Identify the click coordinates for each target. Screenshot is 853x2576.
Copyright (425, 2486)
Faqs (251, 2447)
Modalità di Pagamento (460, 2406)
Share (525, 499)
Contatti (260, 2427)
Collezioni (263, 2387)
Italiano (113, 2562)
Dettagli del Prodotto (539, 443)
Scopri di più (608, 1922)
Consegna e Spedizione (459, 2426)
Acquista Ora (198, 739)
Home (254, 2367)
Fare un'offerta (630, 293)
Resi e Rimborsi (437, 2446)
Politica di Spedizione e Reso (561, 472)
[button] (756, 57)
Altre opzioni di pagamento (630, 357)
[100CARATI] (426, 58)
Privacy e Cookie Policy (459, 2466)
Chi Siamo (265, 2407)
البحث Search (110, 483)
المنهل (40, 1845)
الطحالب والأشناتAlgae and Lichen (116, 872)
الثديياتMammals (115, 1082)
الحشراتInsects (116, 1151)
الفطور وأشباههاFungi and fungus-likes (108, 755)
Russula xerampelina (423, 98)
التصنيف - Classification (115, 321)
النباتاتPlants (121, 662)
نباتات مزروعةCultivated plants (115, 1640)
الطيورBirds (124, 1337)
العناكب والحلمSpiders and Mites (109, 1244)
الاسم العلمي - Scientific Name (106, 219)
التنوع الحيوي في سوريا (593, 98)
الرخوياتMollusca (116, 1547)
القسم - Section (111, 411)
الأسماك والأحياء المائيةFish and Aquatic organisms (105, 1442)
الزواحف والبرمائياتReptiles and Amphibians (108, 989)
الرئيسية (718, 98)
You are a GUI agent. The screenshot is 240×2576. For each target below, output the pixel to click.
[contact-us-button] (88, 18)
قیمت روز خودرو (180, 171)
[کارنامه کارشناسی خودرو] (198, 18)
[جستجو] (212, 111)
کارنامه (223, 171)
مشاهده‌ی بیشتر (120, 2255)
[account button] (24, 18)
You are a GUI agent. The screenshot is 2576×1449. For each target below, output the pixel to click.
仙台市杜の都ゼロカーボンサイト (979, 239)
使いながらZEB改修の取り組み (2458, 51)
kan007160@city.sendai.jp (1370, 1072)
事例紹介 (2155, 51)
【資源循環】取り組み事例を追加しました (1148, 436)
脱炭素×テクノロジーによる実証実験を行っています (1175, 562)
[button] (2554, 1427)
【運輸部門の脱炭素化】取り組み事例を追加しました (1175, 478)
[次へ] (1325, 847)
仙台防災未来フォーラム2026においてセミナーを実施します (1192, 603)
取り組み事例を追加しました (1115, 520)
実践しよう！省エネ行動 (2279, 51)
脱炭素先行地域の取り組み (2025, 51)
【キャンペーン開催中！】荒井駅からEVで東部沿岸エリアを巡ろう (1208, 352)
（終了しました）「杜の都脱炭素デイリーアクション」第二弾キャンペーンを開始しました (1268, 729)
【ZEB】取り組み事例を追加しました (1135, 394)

About this task: For the listing above, print only the lines starting at the line containing "الطيورBirds (124, 1337)" and ending at the line containing "الأسماك والأحياء المائيةFish", exactly, both included.

Answer section:
الطيورBirds (124, 1337)
العناكب والحلمSpiders and Mites (109, 1244)
الاسم العلمي - Scientific Name (106, 219)
التنوع الحيوي في سوريا (593, 98)
الرخوياتMollusca (116, 1547)
القسم - Section (111, 411)
الأسماك والأحياء المائيةFish and Aquatic organisms (105, 1442)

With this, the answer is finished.